2. Under no circumstances were we to utilise holes, cracks or other apertures for the purpose of observation or communication with the occupants of adjacent cells. To break this rule was regarded as a very serious crime.
3. During the entire period of detention at Quatro, the only human relationship allowed was with cell mates.
4. Detainees had at all times to run. Walking was forbidden.
5. Severe punishment would be meted out to any detainee who when outside of his cell, failed to hide his face, turn his back or take cover when in the vicinity of another detainee.
6. It was the duty of every detainee to maintain a minimum distance of five meters from any of the armed security guards. Failure to observe this rule was punishable by a beating.
7. Orders issued under any circumstance by the security guards had to be obeyed instantly. Failure to comply was punishable by a beating.
8. When you were punished by a beating you were not to block or attempt to evade the blows. If you did so, further punishment would be meted out.
9. Detainees had only one right, to obey at all times the rules and authority governing them. (p. 82)
... The cell was long and narrow, barely wide enough for a tall man to lie across it, and empty except for a four-litre plastic container, neither bottle nor bucket, which was to serve as a toilet. The only source of light and ventilation was the three three-inch pipes that protruded through the wall... The door was solid steel but did not fit the frame very well, which allowed some extra light and air to filter in. From about 0900 hours to 1500 hours the light was poor; thereafter the cell was dark. (p. 82-83)
Quatro routine was monotonous. Reveille was at 0500 hrs. In the blackness of the cell we awakened to our first chore of the day, to roll up our blankets (We slept on the floor, there were no beds). Next, two of us had to be ready to remove the toilet bucket, filled with its odious contents, at the orders of the guards. (p. 86)
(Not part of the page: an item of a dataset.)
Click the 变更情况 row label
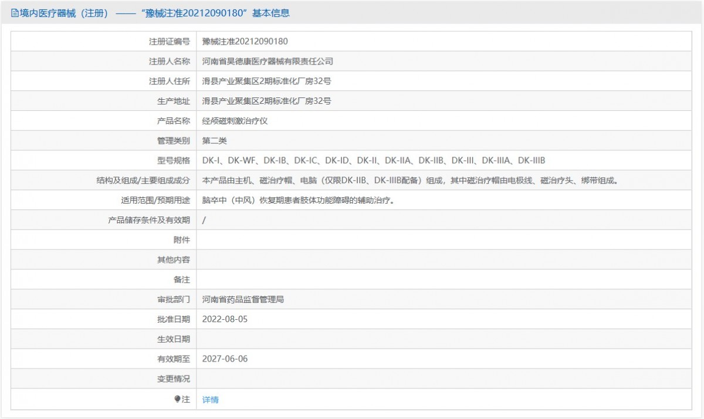 pos(173,379)
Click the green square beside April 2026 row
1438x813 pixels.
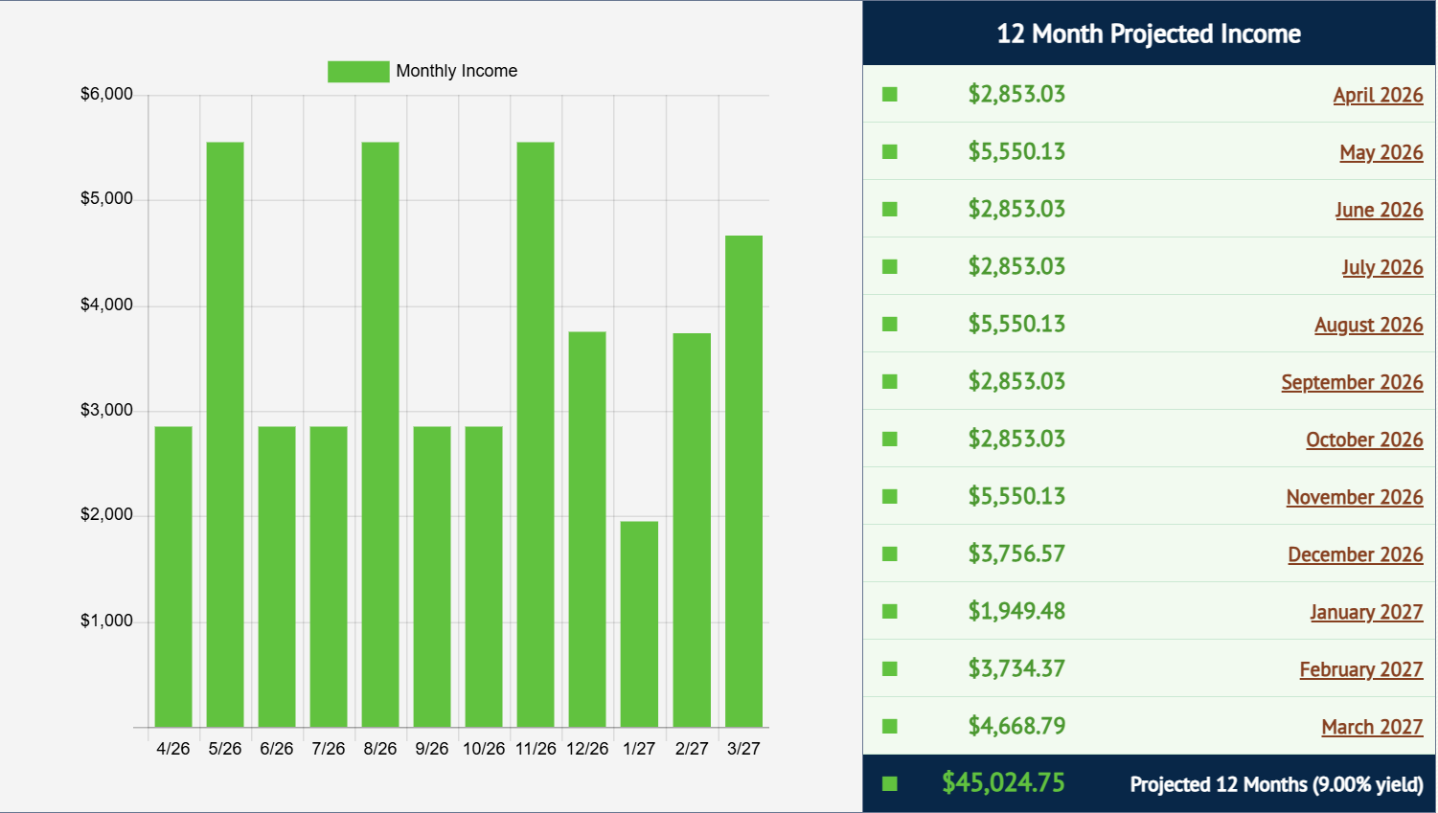(x=890, y=94)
At 0600 hrs the cell door was opened with a crash and impatient guards gestured to us to grab the “toilet” and start running with our load to the cesspool some hundred meters from the gate. In itself a fairly easy journey, the only problem was that we had to run, negotiating our way through an avenue of guards armed with an assortment of sticks, whips, baseball bats and even sjamboks, with which they beat us as we ran. Despite the unrelenting blows raining down on us, we faced punishment if we stumbled and sloshed the “cargo” as we ran down the steeply sloping hill. On arrival at the pit we emptied the contents into it, leaving the chamber at the pit side to be collected by us later in the day. We then turned and ran back to the cells. The return journey was fraught with danger because the guards thought it good entertainment to grab a detainee or two and give them a beating or a lashing. This abuse was handed out purely at the whim of the guards or in order to pay back a grudge. Bruised and bleeding, the inmates would stumble back into their cells. (p. 86)
The significant result of this chore-cum-beating was that the only toilet facility in each cell was now down at the pit. Those detainees destined to remain in their cells for the day would be without the luxury of a toilet until 1700 hrs. Furthermore, we had no water or soap to wash our hands, so the men and the cell degenerated into a pretty disgusting condition. Because of the unhygienic conditions under which we lived, much of the time we had diarrhoea and it was absolute agony not having access to a toilet facility during the day. One could not sit down or one was sunk! We “tap danced” all day to avoid messing in our pants or the cell. Aside from the embarrassment, discomfort, humiliation and of course the smell, if one had an “accident”, the guards would beat up the offender. At times I felt that I had been degraded to an animal status and I had to keep reminding myself that the guilt must lie with Mbokodo, not me. One had no privacy, and when the four-litre containers which had dried faeces on the inside and outside were returned to the cells, we all rushed to join the queue to use them. The physical discomfort was so great that one was oblivious of any sense of shame or embarrassment. (p. 86-87)
At 0700 hrs breakfast, mixed in a 20 litre tin. The “mix” varied, from a piece of bread to porridge or half-cooked beans. The choice between eating or getting medical treatment was left entirely to the inmate. (p. 87)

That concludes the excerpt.